━━━━━ TEXTO FORNECIDO ━━━━━
Foi ainda tema de conversa a acusação de afirmações falsas que o antigo acionista da TAP, David Neeleman, dirigiu a António Costa. Mas Cotrim preferiu dizer que o primeiro-ministro deveria era “fazer um pedido de desculpas aos portugueses, porque tem usado e abusado das incorreções e mentiras, nesta campanha”. E mesmo que António Costa possa ter os dias contados, se perder as eleições no dia 30, uma vez que já ameaçou demitir-se de secretário-geral do PS, o putativo candidato à sucessão, o ministro das Infraestruturas, Pedro Nuno Santos, não recolhe menos antipatia do líder da IL. “Tenho sempre dúvidas entre aquilo que Pedro Nuno Santos mostra ser e aquilo que realmente é. É evidente que tem muita facilidade em fazer pontes com a esquerda e a extrema-esquerda parlamentar. E, a julgar pela influência que esses dois partidos tiveram nos últimos seis anos, é um risco para Portugal e para a perpetuação destas políticas de estagnação”, alertou Cotrim de Figueiredo.
2.ª paragem: Do barco, Cotrim quer ver mais concorrência na paisagem
Num cacilheiro, dez minutos separam o Cais do Sodré de Cacilhas e as 15:00 são horas de pouca afluência, mesmo assim, o deputado queria mais embarcações na paisagem, a pensar nas horas de ponta, que vê nas imagens dos telejornais. “As pessoas queixam-se do serviço que têm aqui da Transtejo Soflusa e isso poderia perfeitamente ser evitado se a travessia do Tejo fosse aberta à concorrência”, defendeu.
“Táxis fluviais”: esta é a solução apresentada pela Iniciativa Liberal, que, questionada sobre se estes não seriam um contrassenso para o ambiente, Cotrim de Figueiredo apressa-se a dizer que “não”, porque “as viagens seriam proporcionais ao número de pessoas que utilizariam este transporte”, tirando mais carros da cidade. “Mais escolha é sempre melhor qualidade de serviço”, remata, lado a lado com a cabeça de lista do partido por Setúbal, Joana Cordeiro, e pelo número dois, Miguel Noronha, que se juntaram ao líder, já na margem sul.
3.º paragem: no autocarro da coesão territorial não se entra com um passe discriminatório
Da estação fluvial, para o metro e deste, a pé, até ao Hospital Garcia de Orta, em Almada, a caravana na IL teve um dia preenchido, que os dirigentes não puderam terminar assim que chegaram ao autocarro do partido. Todo decorado com pormenores azuis, apetrechado até com máquina de café, e uma cortina que divide, ao meio, o espaço, a máquina partidária reuniu-se na parte de trás para finalizar os pormenores para o dia seguinte, que começará com um debate, nas rádios, entre todos os partidos na Assembleia da República. Mas antes, ainda houve tempo para falar sobre a medida governamental mais promovida na área da mobilidade: o passe social.
Em resposta à VISÃO, Cotrim de Figueiredo associou esta medida a uma “lógica de facilitismo” e “não de justiça social”. O deputado criticou a ausência do princípio da coesão territorial aplicado ao passe social, uma vez que este “é pago por todo o país para beneficiar só Lisboa e o Porto”, quando “há outros que nem transportes públicos têm”. Isto e “as vantagens ambientais nunca foram quantificadas”. Faz parte de “um conjunto de medidas que têm muita demagogia” e foi “vendida como se fosse um favor que o Estado faz às pessoas”.
━━━━━ REGISTOS FORNECIDOS ━━━━━
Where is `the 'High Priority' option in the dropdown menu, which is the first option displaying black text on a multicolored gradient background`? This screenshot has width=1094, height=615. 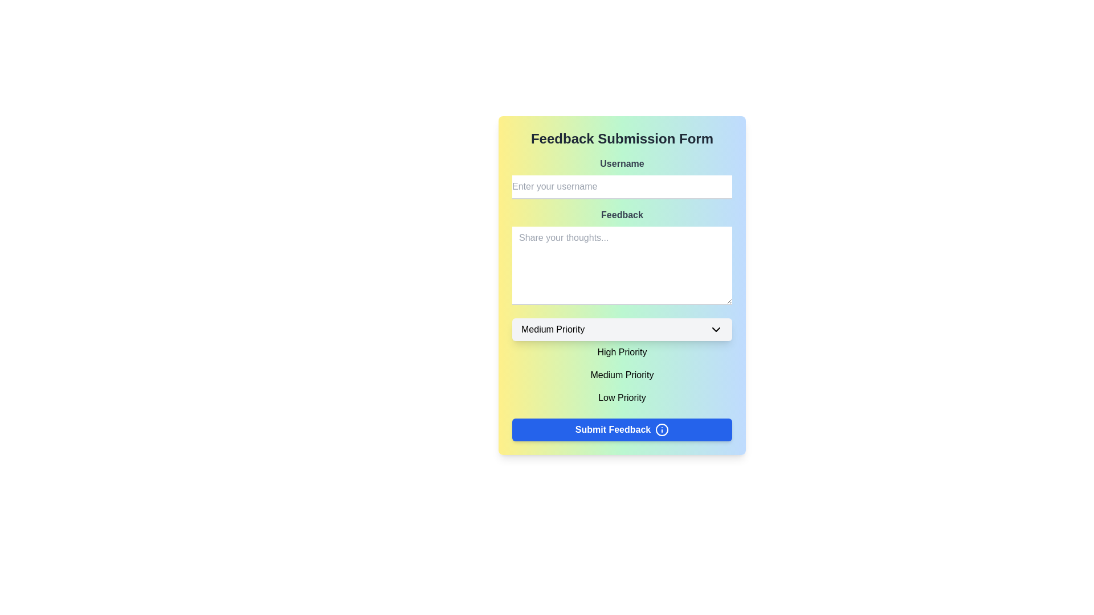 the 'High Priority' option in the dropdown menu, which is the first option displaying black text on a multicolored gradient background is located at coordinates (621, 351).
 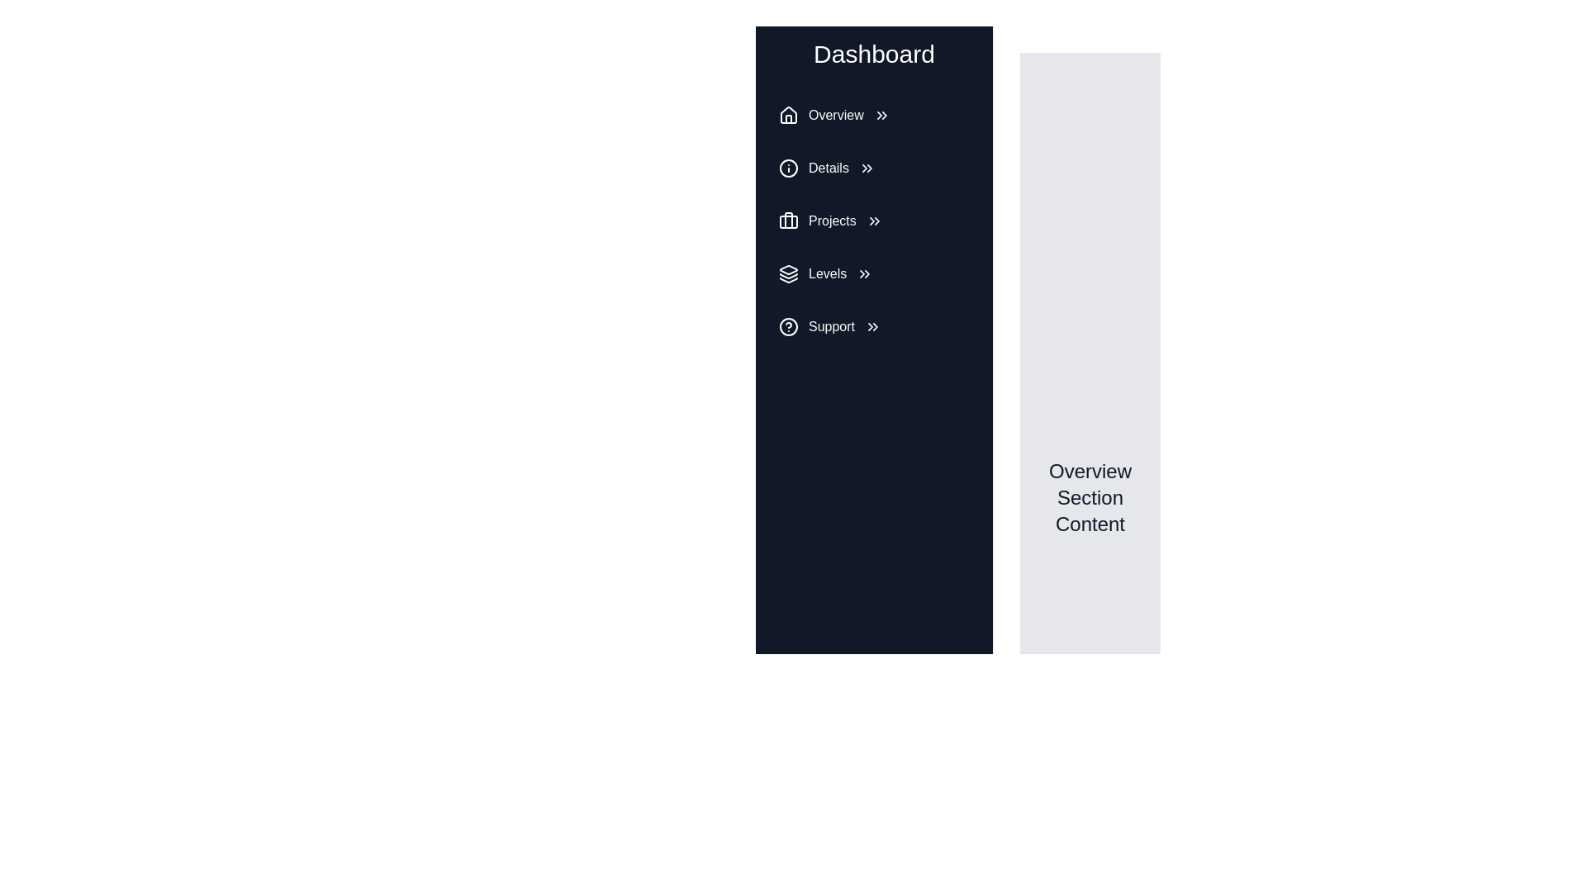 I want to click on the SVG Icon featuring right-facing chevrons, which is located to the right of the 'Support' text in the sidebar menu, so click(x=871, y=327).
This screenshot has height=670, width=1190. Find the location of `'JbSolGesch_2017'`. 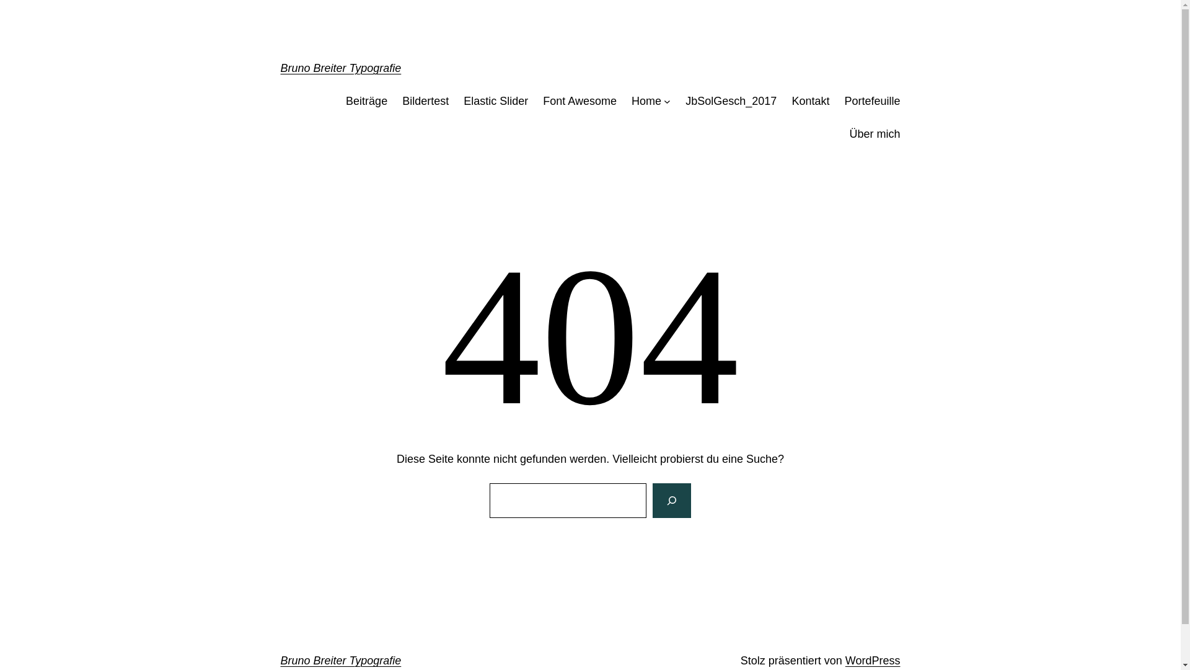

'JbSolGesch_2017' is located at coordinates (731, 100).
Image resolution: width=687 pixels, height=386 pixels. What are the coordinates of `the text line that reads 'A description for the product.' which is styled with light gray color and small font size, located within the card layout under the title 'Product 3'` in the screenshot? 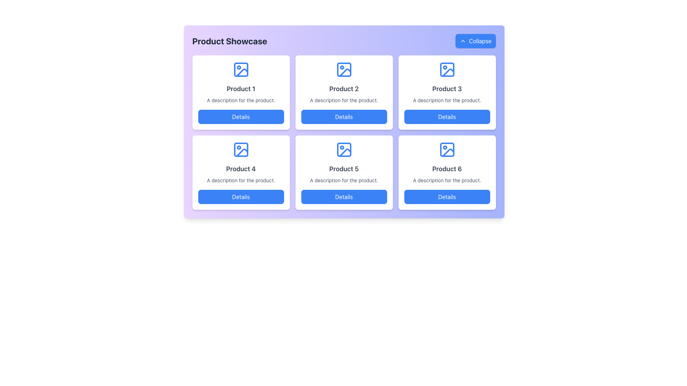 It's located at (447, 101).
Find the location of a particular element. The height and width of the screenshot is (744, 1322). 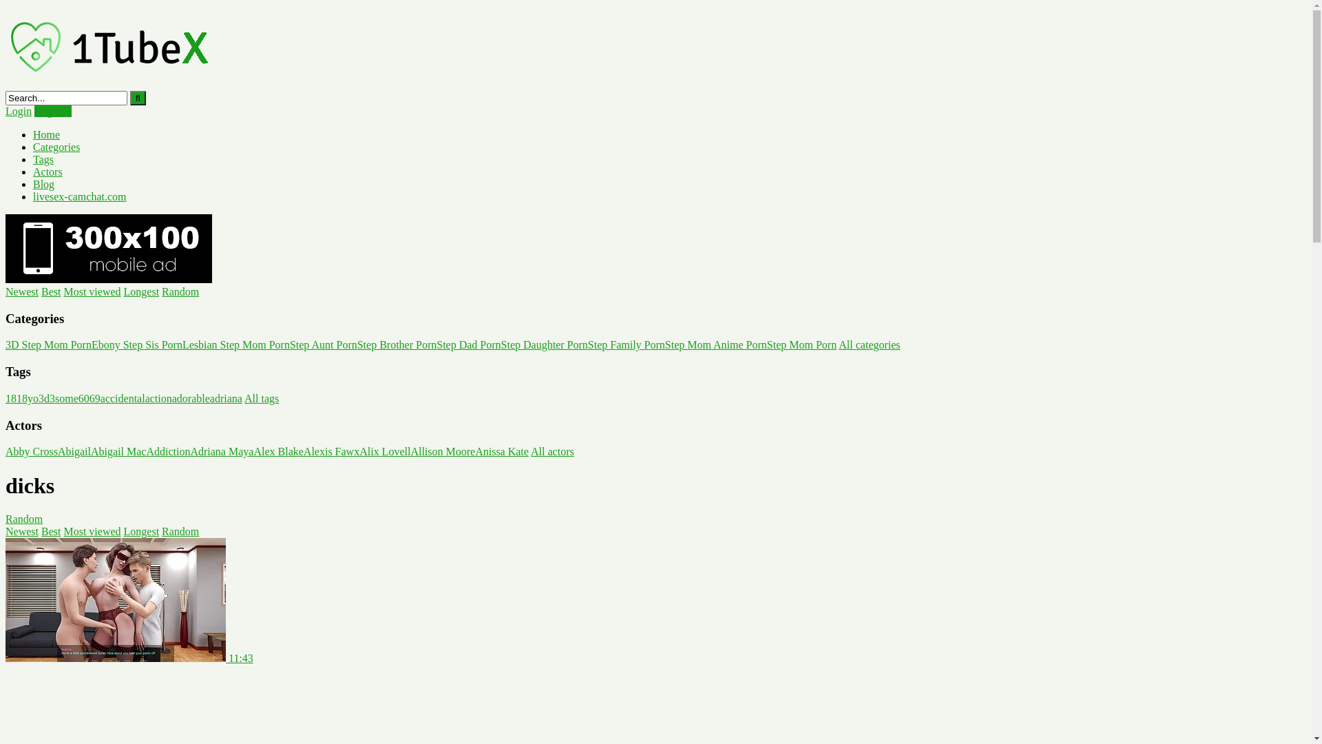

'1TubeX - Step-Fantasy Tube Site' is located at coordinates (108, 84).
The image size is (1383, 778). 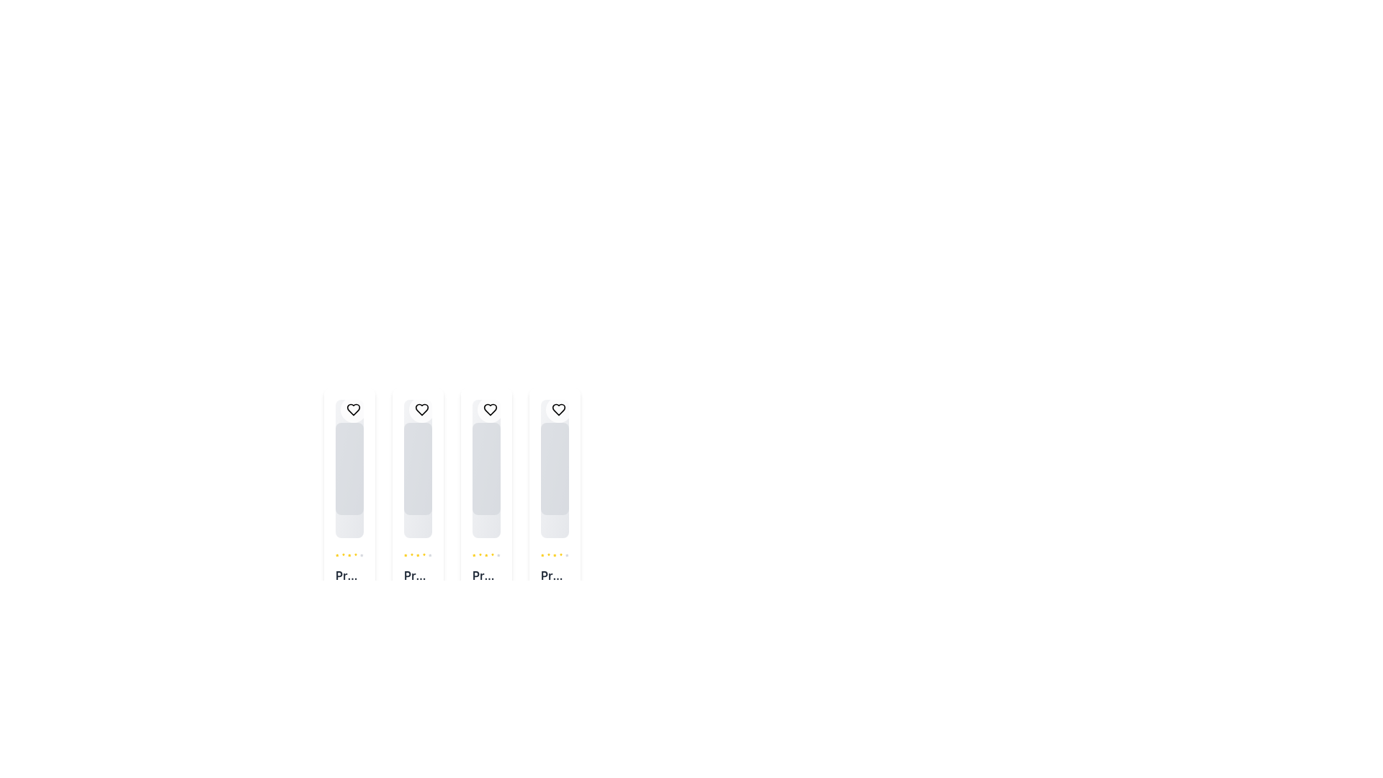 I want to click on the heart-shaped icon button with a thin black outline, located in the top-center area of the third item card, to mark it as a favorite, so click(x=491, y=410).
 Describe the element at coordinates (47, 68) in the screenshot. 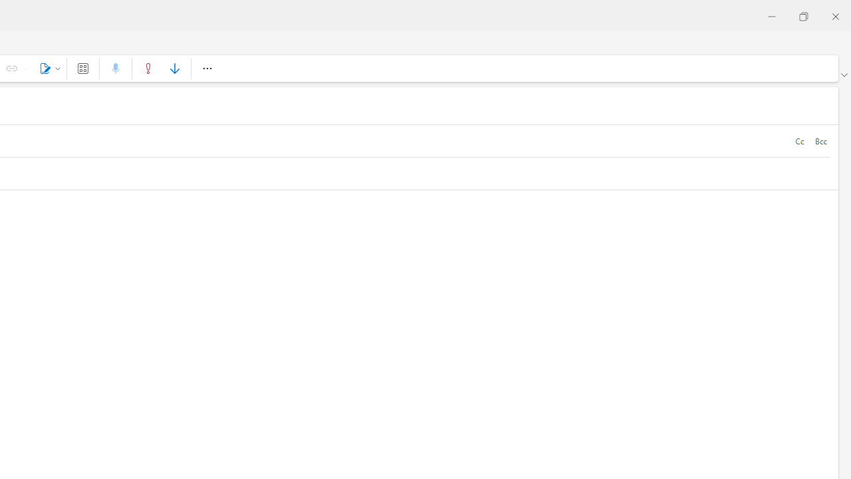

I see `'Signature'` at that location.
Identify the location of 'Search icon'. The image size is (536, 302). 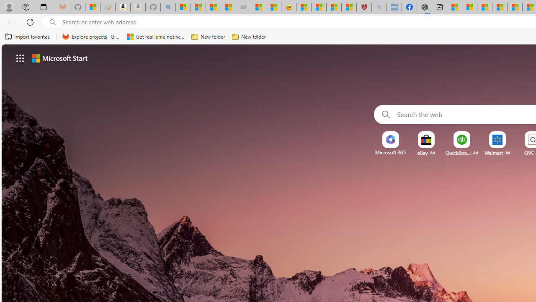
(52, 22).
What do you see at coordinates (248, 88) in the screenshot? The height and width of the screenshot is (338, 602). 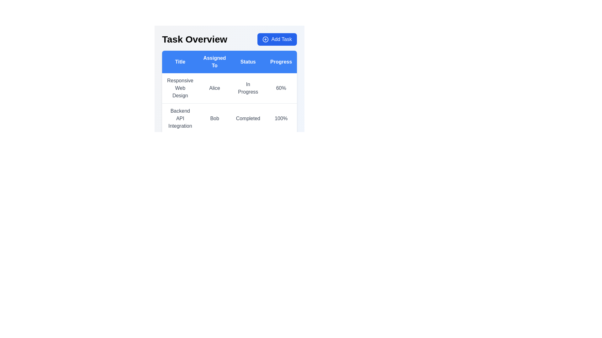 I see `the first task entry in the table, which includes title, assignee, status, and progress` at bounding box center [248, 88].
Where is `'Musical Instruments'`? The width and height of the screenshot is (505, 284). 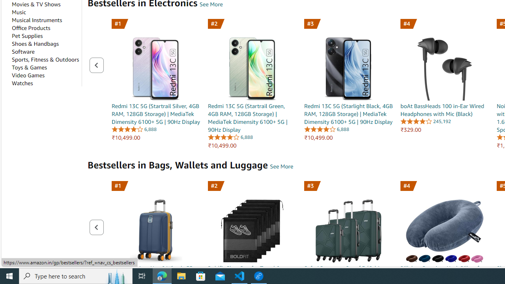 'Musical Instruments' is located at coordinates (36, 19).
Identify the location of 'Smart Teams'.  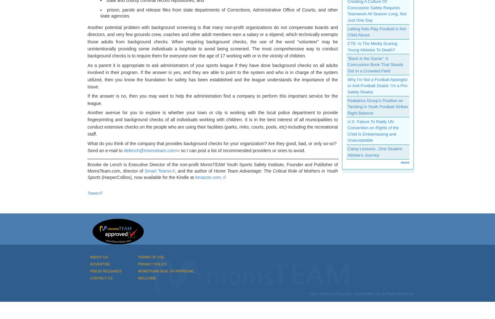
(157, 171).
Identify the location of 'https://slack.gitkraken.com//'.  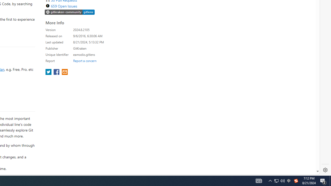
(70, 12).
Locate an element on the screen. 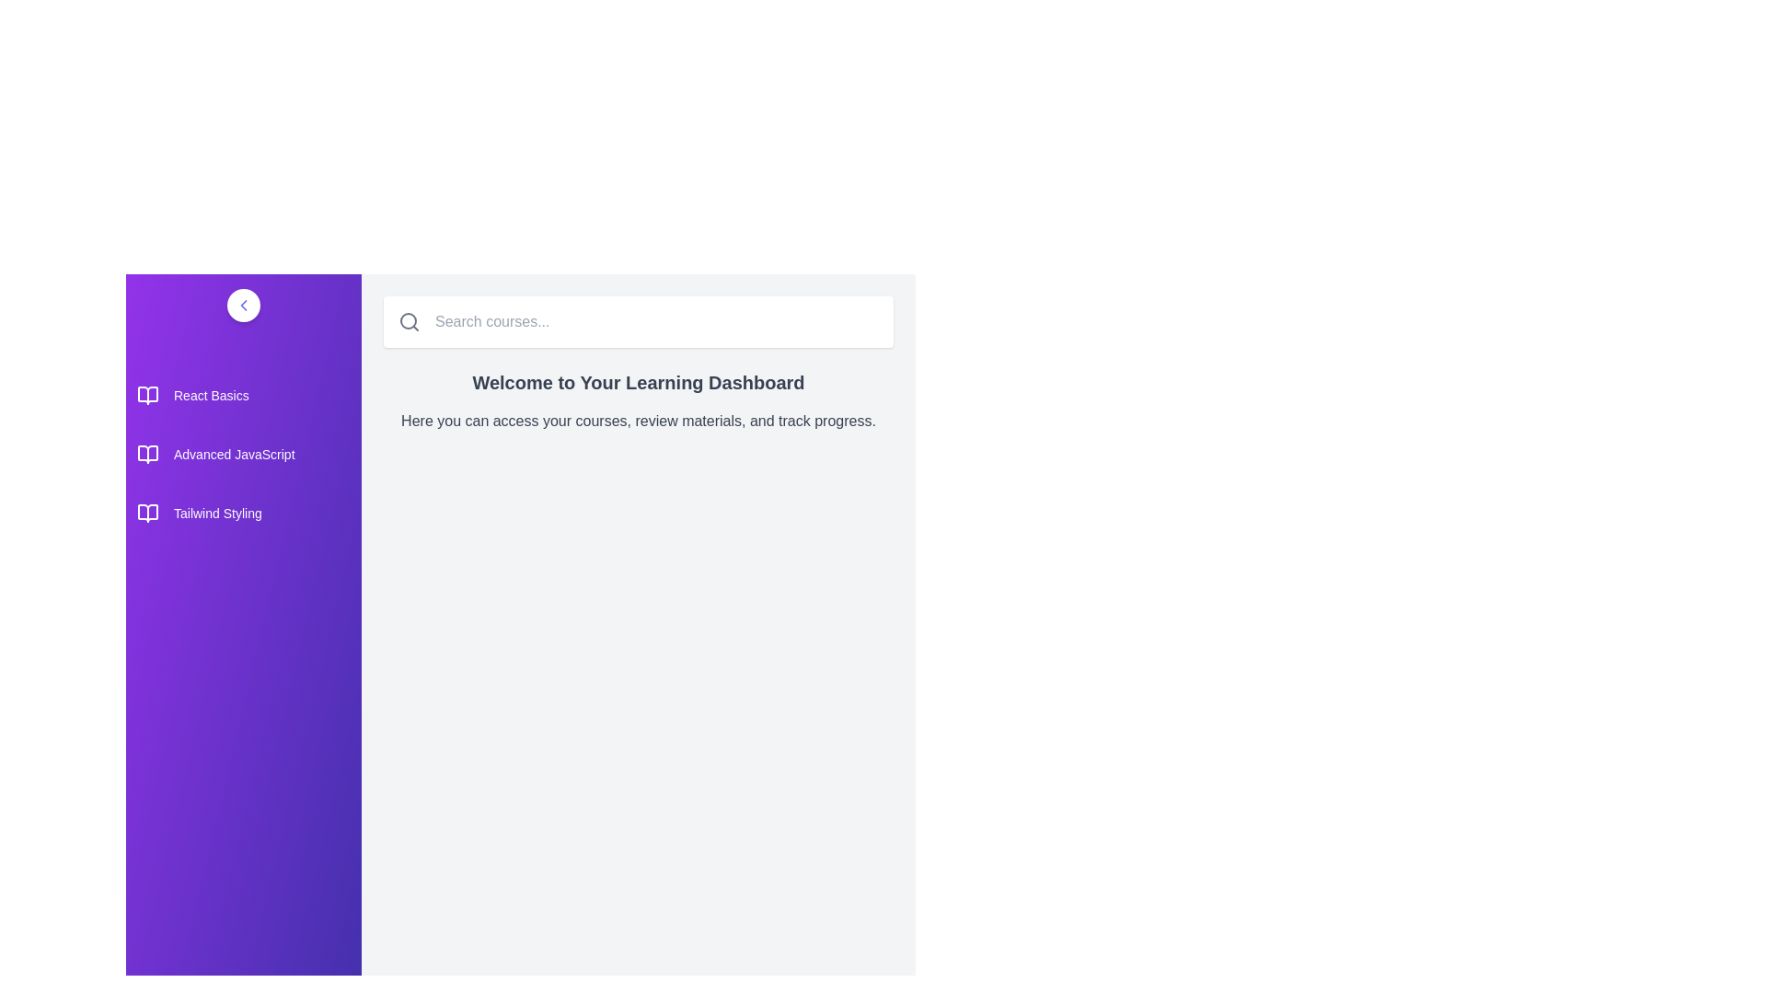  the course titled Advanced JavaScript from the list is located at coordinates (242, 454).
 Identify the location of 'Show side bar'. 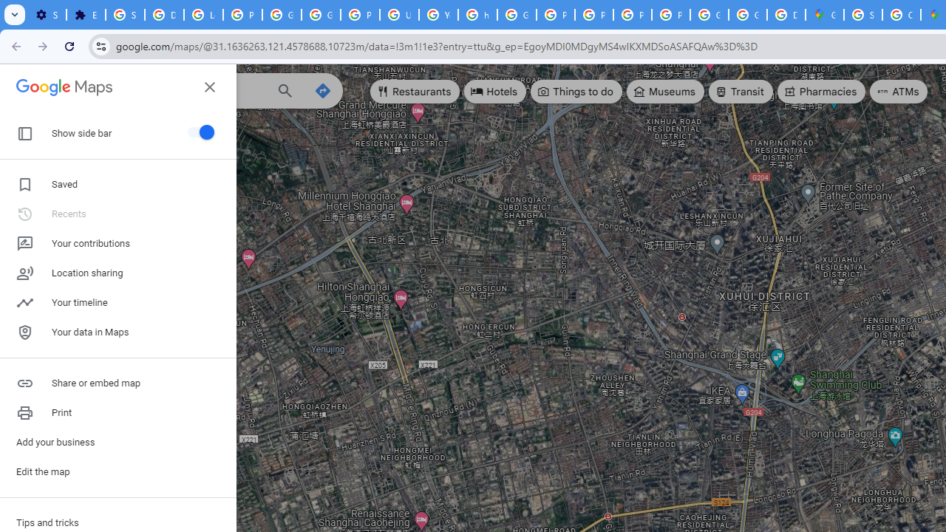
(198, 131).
━━━━━
INSTRUÇÕES:
Transcreva sem alterações o trecho do texto sobre a campanha da Iniciativa Liberal que vai de "3.º paragem: no" até "o passe social.", incluindo estas palavras.

RESULTADO DO EXERCÍCIO:
3.º paragem: no autocarro da coesão territorial não se entra com um passe discriminatório
Da estação fluvial, para o metro e deste, a pé, até ao Hospital Garcia de Orta, em Almada, a caravana na IL teve um dia preenchido, que os dirigentes não puderam terminar assim que chegaram ao autocarro do partido. Todo decorado com pormenores azuis, apetrechado até com máquina de café, e uma cortina que divide, ao meio, o espaço, a máquina partidária reuniu-se na parte de trás para finalizar os pormenores para o dia seguinte, que começará com um debate, nas rádios, entre todos os partidos na Assembleia da República. Mas antes, ainda houve tempo para falar sobre a medida governamental mais promovida na área da mobilidade: o passe social.